Introduction

The incidence of acute traumatic SCI has increased from 1993 to 2012 in the US, especially for elderly persons [1]. In China, the incidence of SCI ranged from 23.7 per million to 60 per million between 2004 and 2008 [2]. Individuals with incomplete SCI spend €1.47 million on the condition throughout their lives, while spending for individuals with complete SCI is two times higher than it is for individuals with incomplete SCI [3]. Robotic exoskeletons may provide an alternative way to improve mobility, help associated caregivers, and reduce economic burden [4].

Previously, the main options for assisting walking were orthoses and electrical stimulation [5, 6], but neither has proven to be widely utilised. In addition, individuals with SCI have an increased risk of medical complications, such as pressure ulcers, pulmonary infections and urinary tract infections [7]. In recent years, robotic exoskeletons have become available and improved the quality of life of people with complete lower extremity paralysis after SCI by enabling them to walk [8]. Since 2014, powered exoskeletons, such as the ReWalk (ReWalk Robotics Ltd, Israel), Indego (Parker, USA), Ekso (EksoLabs, USA), REX (Rex Bionics, Australia) and Hybrid Assistive Limb (Cyberdyne, Japan), have been used to assist with mobility in individuals with SCI [9]. Powered exoskeletons recently emerged as new tools for robot-assisted gait training [10, 11].

However, powered robotic products are expensive, which increases the economic burden on society as a whole. In this situation, it seems difficult to popularise powered robotic walking training widely. To provide a more economical alternative to these expensive products, this study focused on a new and cheaper device for individuals with SCI. Moreover, few studies have examined the potential usefulness of exoskeleton robots in walking training programmes; as a result, the clinical evidence-based support for rehabilitation robotic exoskeletons is still not sufficient. No study has presented this robotic exoskeleton previously. To fill the gap existing in the literature, we recruited individuals with SCI and then described the safety indicators and their walking parameters during an exoskeletal-assisted walking (EAW) programme with the new robotic exoskeleton. The purpose of this study was to provide initial evidence for the effects of using a new robotic exoskeleton as a training mobility device in people with lower extremity paralysis and to ensure the safety of the device.

__Given information__
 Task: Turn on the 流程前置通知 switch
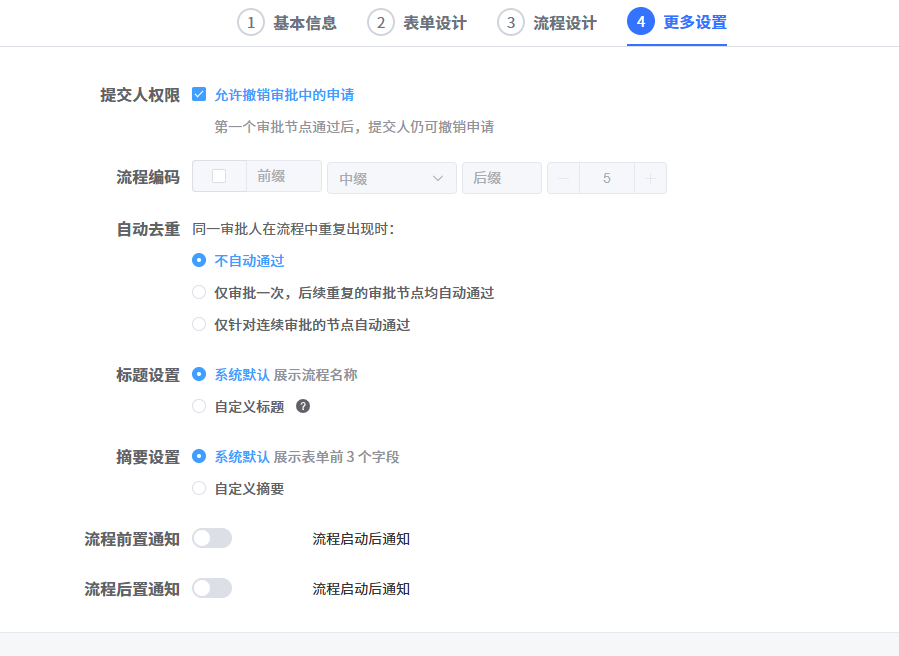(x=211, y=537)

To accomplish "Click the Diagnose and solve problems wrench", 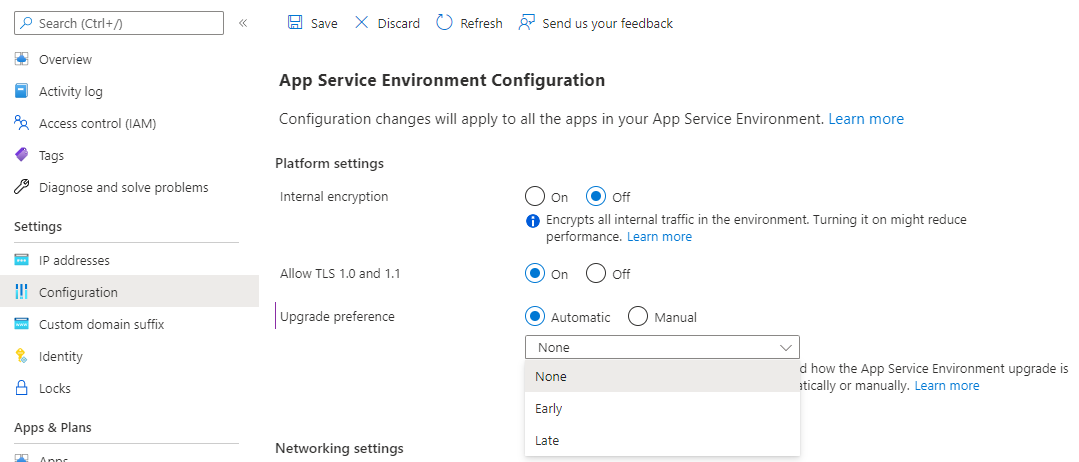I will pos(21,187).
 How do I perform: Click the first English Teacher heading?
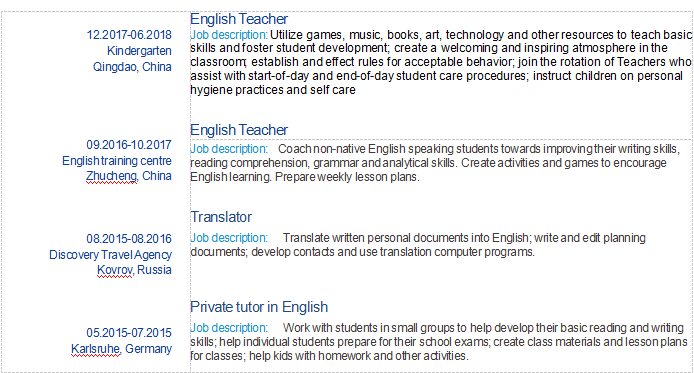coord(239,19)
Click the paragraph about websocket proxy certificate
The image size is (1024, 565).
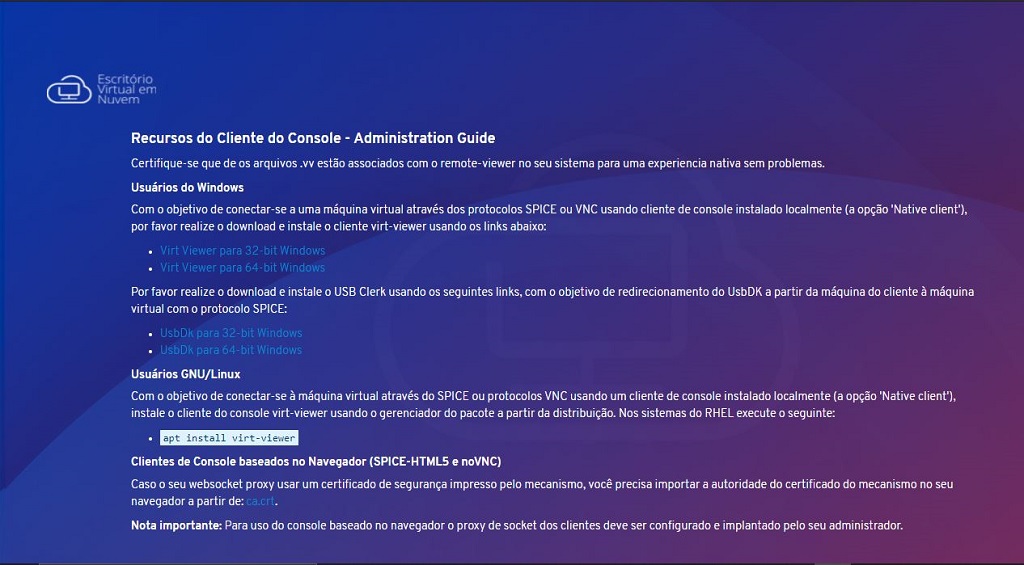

__Instructions__
1. Translate this sentence from the introduction on robotic exoskeletons into Spanish: "However, powered robotic products are expensive, which increases the economic burden on society as a whole."
2. Carry on the introduction on robotic exoskeletons, picking up right after its final sentence.

__Responses by task__
1. Sin embargo, los productos robóticos motorizados son caros, lo que aumenta la carga económica para la sociedad en su conjunto.

2.
Methods

Participants

A total of 158 individuals who had been treated in three tertiary referral hospital rehabilitation units in China in the past 4 years were screened. These units operated under similar clinical standards and policies. Recruitment of eligible participants was performed by verbal communication at in- and outpatient facilities. Participants were included if they were between 15 and 75 years old, had a traumatic or non-traumatic SCI, had a T6-L1 level of injury, and met international standards for the neurological classification of an SCI [12]—A or B. Other inclusion criteria included understanding the purpose of the study, sufficiently adhering to the study protocol, and giving informed consent according to the 1964 Declaration of Helsinki. Exclusion criteria included muscle tone of any lower limb muscle greater than a 1+ grade according to the modified Ashworth scale, uncontrollable orthostatic hypotension, untreated or active extremity fractures, active deep venous thrombosis of an extremity, and medical instability. Data collection was completed from April 2018 to July 2018.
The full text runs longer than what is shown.